#### Приведённый текст
С этим влечением к острову, на остров сейчас же возникает воспоминание о древних Островах Блаженных (рай, райский сад - тоже остров, ограниченный, замкнутый со всех сторон). Мечта об острове - специфически алма-атинская, точно сам Город рождает из себя эту грезу о воде и земле посреди нее. Можно думать, что образ острова формируется в отталкивании от той самой безводной степи-пустыни, месте блужданий, своей противоположности, в параллель и по контрасту с которой возникает. А можно и так: идея Земли Обетованной (возглас вахтенного на рее: "Земля! Земля!), потерянной и обретаемой (Алма-Ата!), естественнее всего воплощается в сюжете с островом.

Два прекрасных русских алма-атинских рассказа об островах: один - "Часы" Замиры Касеновой (в алма-атинском журнале "Зеркало", #1, 2004), другой - "Островитянин" Юрия Серебрянского (из цикла новелл "В эпизодах"). Оба - об островитянах, хотя героя Серябрянского с острова изгоняют (второе изгнание из рая), а герой Касеновой на острове живет. Но разницы нет: островитянин не место жительства, а внутреннее состояние. Герои - чужие, отчужденные, вокруг них - мертвая полоса, странные: этой трансценденцией, одержимостью островом.

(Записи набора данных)
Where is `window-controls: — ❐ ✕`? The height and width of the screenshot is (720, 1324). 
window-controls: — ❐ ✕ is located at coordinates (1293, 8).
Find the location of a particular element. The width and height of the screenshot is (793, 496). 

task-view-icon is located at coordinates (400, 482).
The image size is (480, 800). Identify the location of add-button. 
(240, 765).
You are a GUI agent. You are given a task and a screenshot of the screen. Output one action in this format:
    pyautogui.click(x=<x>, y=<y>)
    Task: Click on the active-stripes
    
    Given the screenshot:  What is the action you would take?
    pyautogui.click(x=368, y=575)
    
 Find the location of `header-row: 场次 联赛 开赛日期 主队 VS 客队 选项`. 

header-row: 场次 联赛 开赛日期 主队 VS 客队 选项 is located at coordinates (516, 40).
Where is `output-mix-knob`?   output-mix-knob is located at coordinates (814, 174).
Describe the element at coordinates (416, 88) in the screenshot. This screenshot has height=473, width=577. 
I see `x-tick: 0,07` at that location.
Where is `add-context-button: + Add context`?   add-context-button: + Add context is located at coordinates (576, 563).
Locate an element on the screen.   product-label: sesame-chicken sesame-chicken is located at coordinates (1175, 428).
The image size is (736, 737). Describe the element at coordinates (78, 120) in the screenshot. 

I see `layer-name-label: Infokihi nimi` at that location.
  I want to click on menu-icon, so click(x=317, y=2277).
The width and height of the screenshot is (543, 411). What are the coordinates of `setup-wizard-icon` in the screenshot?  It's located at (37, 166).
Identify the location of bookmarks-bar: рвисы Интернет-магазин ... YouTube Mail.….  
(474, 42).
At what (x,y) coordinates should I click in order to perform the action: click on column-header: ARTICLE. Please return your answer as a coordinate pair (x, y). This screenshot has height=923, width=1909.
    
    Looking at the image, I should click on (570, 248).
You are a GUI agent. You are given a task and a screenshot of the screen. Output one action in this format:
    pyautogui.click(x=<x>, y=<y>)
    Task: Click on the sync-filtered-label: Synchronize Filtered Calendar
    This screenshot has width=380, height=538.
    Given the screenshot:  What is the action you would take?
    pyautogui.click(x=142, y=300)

#### Условие задания
Скопируйте без изменений часть текста об острове и Алма-Ате: начните со слов «Два прекрасных русских» и остановитесь после слов «трансценденцией, одержимостью островом.».

#### Решение задачи
Два прекрасных русских алма-атинских рассказа об островах: один - "Часы" Замиры Касеновой (в алма-атинском журнале "Зеркало", #1, 2004), другой - "Островитянин" Юрия Серебрянского (из цикла новелл "В эпизодах"). Оба - об островитянах, хотя героя Серябрянского с острова изгоняют (второе изгнание из рая), а герой Касеновой на острове живет. Но разницы нет: островитянин не место жительства, а внутреннее состояние. Герои - чужие, отчужденные, вокруг них - мертвая полоса, странные: этой трансценденцией, одержимостью островом.